A single-camera technique was used to create a continuous, ever-moving journey through these scenes, which is what gives the video its fast-paced feel.
"The thing that we jumped on was this idea of creating a singular journey, making it as seamless as possible, then building environments where everything's really overwhelming and disorientating," explained Tavares.
"It's not a traditional character-led piece; you're not following a group of Olympians through a linear narrative," added Nicholls. "It's much more environmental-based storytelling."
"It became important to us that, when you watch this thing 20 times, you still notice something different," he said. "With the camera as the constant character, you can allow your eye to dot around and notice all these different things."
The production team have added a whole host of "easter egg moments" within the film to enhance this feeling of constant discovery.
Examples include the J-pop dancers recreating the iconic mic drop moment that American gymnast Simone Biles included in a floor routine, a gashapon machine dedicated to BBC pundits and an animated gymnastics bunny that collects rings in the style of Sonic the Hedgehog.
"We really like making the audience work a little harder," said Tavares. "All the little details are there, but you have to work to find them."
Some of these details will become clearer once the Olympics is underway, he explained.
"As the Olympics continues you'll get to know people like Sky Brown. You might know who she is now, that she's this protege, but once the Olympics has started you're going to find out so much more about her. So when you watch this again, you're going to see how much stuff is related to her."
Tavares, Gales and Nicholls founded Factory Fifteen in 2011, after studying architecture together at the Bartlett in London. Many of their early films – several of which made their media debut on Dezeen – were set against a backdrop of dystopian future cities and landscapes.

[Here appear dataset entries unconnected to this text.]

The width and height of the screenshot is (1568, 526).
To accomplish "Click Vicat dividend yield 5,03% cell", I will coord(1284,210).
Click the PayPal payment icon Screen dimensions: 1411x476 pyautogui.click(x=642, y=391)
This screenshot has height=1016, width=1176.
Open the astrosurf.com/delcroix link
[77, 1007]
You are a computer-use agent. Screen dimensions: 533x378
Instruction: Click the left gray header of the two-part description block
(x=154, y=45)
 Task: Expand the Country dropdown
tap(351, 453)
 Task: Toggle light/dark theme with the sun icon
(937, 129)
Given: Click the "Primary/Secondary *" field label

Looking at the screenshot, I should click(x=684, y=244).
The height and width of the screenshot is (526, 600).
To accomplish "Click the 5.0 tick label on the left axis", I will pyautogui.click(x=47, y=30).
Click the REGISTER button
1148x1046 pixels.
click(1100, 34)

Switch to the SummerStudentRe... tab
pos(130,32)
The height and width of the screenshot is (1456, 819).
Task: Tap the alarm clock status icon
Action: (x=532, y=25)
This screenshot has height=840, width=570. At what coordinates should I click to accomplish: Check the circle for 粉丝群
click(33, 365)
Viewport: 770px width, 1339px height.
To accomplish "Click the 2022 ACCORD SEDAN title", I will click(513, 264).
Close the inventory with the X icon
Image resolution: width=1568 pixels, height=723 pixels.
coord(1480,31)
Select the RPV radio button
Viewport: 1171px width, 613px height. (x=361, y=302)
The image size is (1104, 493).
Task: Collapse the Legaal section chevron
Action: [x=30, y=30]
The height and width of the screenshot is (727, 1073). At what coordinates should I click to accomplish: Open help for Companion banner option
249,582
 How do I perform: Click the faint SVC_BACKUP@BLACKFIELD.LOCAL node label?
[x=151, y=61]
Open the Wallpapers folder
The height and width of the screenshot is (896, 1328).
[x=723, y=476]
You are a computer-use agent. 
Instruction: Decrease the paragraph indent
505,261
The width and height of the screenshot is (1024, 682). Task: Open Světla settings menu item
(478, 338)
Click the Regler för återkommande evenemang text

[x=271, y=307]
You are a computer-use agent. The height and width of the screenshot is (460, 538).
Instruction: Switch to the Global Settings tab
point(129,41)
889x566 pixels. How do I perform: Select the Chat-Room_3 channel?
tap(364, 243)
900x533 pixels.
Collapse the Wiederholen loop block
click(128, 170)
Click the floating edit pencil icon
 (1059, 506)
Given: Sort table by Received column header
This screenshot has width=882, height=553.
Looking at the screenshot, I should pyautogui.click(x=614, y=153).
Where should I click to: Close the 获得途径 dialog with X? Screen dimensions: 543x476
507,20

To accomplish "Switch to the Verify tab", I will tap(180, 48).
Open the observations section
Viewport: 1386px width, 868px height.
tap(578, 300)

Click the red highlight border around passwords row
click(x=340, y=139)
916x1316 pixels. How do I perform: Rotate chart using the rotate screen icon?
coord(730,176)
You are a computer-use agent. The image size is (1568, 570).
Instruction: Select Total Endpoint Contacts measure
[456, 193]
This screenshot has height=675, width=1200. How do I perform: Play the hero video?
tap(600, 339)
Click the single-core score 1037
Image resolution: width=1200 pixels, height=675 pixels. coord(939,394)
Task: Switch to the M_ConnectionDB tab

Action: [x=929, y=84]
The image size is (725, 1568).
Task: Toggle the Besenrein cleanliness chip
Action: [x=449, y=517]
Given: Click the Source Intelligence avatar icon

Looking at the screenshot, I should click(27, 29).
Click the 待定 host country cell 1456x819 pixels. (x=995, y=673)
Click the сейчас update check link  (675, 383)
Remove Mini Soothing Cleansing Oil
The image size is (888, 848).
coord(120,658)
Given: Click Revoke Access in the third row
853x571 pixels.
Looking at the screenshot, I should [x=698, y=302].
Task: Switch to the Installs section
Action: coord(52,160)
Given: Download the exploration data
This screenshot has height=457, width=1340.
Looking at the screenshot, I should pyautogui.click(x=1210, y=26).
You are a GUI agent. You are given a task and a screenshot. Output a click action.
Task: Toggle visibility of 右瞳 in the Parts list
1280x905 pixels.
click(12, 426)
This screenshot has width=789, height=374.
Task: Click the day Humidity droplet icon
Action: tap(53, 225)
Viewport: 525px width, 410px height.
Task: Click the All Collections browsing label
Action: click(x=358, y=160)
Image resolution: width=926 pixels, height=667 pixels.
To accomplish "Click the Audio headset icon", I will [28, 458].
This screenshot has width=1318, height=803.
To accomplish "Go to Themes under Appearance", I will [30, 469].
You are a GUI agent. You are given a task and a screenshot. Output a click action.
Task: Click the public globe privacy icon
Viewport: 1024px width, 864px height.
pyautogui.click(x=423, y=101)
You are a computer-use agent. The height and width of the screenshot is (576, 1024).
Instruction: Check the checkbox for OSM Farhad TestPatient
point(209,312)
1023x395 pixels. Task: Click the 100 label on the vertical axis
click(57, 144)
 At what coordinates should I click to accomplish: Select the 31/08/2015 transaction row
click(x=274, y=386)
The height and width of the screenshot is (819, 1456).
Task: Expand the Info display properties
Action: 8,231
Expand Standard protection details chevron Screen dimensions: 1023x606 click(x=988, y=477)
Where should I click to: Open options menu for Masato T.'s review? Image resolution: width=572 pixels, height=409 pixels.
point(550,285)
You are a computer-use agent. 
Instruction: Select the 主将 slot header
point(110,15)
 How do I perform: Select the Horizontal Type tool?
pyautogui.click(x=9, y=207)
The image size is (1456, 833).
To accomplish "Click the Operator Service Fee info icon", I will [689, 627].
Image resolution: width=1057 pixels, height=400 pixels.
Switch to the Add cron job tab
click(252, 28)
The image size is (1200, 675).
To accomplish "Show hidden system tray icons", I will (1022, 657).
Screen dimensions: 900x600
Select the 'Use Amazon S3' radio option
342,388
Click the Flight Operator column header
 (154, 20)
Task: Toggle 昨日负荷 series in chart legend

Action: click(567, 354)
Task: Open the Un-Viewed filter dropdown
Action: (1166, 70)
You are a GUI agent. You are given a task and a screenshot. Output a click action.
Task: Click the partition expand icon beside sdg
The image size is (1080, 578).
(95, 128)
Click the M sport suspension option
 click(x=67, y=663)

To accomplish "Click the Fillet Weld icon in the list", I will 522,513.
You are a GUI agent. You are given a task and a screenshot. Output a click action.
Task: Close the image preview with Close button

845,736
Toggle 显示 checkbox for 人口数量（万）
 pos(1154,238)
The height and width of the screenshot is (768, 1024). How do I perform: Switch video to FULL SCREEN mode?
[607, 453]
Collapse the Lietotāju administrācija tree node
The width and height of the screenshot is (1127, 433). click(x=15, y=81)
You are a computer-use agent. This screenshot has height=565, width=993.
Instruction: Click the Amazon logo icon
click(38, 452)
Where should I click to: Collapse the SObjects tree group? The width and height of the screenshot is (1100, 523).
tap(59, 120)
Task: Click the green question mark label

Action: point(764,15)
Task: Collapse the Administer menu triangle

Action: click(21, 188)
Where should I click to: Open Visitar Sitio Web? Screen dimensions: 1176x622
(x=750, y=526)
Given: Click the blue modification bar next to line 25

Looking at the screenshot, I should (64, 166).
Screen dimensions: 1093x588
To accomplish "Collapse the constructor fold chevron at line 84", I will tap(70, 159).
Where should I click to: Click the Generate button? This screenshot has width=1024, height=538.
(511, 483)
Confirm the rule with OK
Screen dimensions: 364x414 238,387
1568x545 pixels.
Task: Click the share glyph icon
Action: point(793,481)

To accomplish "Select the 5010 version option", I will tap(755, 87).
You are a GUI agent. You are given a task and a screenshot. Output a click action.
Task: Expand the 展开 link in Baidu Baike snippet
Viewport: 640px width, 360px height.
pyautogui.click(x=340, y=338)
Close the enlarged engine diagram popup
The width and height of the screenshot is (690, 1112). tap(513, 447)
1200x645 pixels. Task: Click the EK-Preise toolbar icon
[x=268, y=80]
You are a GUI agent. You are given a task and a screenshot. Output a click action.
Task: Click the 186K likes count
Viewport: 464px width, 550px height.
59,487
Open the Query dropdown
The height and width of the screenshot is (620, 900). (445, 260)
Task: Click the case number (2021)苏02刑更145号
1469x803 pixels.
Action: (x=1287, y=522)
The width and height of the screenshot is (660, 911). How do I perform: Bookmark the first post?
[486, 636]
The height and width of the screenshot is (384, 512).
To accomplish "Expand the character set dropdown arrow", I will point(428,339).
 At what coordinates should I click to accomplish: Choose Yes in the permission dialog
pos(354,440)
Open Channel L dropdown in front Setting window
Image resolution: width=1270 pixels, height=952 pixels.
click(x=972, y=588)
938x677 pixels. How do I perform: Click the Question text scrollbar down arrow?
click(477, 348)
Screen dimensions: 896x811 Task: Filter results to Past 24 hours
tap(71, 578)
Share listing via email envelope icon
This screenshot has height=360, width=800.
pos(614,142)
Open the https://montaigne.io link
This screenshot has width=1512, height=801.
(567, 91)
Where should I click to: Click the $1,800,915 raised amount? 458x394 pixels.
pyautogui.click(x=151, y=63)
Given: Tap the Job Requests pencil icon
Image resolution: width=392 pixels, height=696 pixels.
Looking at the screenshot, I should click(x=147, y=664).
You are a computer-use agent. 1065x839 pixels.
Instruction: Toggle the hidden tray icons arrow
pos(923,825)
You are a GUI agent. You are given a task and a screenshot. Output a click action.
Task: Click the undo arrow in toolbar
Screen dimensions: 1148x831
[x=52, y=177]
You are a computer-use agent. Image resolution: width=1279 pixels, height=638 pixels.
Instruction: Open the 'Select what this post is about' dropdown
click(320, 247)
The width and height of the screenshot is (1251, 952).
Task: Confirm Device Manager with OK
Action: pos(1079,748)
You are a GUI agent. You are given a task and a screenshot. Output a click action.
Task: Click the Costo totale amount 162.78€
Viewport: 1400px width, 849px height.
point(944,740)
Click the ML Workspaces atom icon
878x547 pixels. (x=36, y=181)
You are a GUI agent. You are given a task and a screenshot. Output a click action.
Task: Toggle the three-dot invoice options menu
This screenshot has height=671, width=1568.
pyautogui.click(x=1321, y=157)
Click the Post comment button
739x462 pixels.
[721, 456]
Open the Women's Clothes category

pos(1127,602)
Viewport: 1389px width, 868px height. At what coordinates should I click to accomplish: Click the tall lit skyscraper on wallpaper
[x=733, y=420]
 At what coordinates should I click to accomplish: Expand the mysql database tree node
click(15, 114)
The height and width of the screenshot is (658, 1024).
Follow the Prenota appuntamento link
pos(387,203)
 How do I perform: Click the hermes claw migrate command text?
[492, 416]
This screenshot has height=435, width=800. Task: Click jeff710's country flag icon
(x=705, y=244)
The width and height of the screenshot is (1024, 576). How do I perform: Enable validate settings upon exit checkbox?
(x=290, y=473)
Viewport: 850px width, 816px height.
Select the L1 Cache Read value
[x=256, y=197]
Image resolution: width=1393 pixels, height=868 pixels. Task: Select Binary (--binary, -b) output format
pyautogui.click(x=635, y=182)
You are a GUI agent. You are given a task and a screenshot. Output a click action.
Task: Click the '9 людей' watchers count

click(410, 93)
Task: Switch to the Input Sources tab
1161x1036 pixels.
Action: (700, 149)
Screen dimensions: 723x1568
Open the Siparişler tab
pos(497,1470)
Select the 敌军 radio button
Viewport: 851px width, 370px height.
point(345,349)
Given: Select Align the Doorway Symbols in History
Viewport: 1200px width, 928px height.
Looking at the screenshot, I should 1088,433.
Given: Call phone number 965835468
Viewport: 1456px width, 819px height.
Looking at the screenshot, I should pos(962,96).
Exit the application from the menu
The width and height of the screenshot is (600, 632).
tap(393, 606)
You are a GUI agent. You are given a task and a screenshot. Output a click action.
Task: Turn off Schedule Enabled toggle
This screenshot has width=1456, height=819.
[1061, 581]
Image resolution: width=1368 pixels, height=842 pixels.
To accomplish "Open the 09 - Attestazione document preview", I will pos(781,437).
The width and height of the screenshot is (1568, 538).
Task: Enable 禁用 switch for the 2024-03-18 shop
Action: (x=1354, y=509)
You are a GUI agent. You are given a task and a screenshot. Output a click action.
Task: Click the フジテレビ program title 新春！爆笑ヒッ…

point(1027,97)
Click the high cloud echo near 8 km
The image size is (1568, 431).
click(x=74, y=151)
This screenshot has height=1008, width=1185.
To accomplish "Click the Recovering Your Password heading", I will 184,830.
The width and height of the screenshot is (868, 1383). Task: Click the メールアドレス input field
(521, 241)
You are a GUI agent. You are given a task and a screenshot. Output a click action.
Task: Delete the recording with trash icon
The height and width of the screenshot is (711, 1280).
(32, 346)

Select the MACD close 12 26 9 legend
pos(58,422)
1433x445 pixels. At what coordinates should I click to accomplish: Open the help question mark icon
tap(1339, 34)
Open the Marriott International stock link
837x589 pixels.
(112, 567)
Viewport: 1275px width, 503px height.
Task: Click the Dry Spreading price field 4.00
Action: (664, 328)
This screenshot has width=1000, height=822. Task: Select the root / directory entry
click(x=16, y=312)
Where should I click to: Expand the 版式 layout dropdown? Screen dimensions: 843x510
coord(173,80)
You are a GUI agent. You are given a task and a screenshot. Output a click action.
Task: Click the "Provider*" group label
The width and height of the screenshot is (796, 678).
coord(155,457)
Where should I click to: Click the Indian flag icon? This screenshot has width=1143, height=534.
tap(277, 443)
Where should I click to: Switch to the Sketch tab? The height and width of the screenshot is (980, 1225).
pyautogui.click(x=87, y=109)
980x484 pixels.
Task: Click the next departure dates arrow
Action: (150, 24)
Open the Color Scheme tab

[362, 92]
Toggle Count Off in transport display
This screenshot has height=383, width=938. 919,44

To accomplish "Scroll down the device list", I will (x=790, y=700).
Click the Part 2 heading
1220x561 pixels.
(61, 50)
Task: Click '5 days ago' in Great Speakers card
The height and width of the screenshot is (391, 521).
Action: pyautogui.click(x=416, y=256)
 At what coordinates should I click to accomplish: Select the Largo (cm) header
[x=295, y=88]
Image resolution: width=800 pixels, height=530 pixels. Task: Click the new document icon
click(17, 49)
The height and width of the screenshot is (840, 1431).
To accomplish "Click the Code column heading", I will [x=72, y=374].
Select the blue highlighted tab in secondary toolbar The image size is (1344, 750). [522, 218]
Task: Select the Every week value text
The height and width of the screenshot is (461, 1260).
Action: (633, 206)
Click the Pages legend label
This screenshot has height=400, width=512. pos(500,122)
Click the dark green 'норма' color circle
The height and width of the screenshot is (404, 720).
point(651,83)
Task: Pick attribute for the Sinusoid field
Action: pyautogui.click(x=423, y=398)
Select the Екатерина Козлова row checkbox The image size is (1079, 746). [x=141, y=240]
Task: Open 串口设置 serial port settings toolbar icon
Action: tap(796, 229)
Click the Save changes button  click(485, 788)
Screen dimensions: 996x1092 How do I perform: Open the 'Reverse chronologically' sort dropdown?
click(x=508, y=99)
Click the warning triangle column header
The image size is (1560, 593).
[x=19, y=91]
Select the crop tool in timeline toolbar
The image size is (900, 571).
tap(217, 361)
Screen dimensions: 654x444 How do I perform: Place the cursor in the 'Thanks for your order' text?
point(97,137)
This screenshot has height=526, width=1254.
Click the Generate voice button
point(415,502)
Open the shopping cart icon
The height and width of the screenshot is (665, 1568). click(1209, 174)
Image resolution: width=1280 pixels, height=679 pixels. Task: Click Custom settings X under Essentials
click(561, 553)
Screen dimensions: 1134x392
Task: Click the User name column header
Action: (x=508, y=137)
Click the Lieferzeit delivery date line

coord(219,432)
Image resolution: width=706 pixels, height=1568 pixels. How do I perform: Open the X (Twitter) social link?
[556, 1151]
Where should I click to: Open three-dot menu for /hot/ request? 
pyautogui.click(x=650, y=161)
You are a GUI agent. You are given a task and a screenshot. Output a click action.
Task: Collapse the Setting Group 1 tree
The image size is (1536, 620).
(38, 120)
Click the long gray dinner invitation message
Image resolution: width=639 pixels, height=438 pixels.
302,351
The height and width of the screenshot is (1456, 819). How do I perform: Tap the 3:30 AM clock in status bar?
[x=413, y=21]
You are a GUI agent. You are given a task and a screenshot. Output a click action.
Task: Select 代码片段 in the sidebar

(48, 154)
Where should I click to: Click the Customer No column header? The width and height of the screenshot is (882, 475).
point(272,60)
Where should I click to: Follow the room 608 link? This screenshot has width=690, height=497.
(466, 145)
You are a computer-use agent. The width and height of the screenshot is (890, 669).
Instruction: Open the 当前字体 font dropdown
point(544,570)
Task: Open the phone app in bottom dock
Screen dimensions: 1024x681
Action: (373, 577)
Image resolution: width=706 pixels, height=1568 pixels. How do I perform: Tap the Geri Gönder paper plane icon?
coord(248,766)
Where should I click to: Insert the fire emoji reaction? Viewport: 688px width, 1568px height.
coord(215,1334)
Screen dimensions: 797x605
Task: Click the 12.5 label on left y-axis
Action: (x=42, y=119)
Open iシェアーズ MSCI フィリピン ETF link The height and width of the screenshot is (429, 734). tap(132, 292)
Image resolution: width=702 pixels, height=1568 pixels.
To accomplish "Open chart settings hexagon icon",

Today the trio have a more diverse showreel, but many of their projects still incorporate elements of architecture, fiction and fantasy.
"Japan was such a good canvas for this type of idea," Nicholls said. "They work with pictures and icons much more than other countries, so our task was just to figure out where to find these uniquely Japanese pictures and scenes, and replace them with references to the Olympics."
"Even though it's a like-for-like replacement, so it's supposed to be relatively subtle, it actually creates a heightened and fantasy feel," he said.
The film is set to a soundtrack that incorporates traditional Japanese instruments and Min'yō-style vocals. This was created by anime composer Kenji Kawai, whose portfolio includes Ghost in the Shell, Avalon and Hyakkin.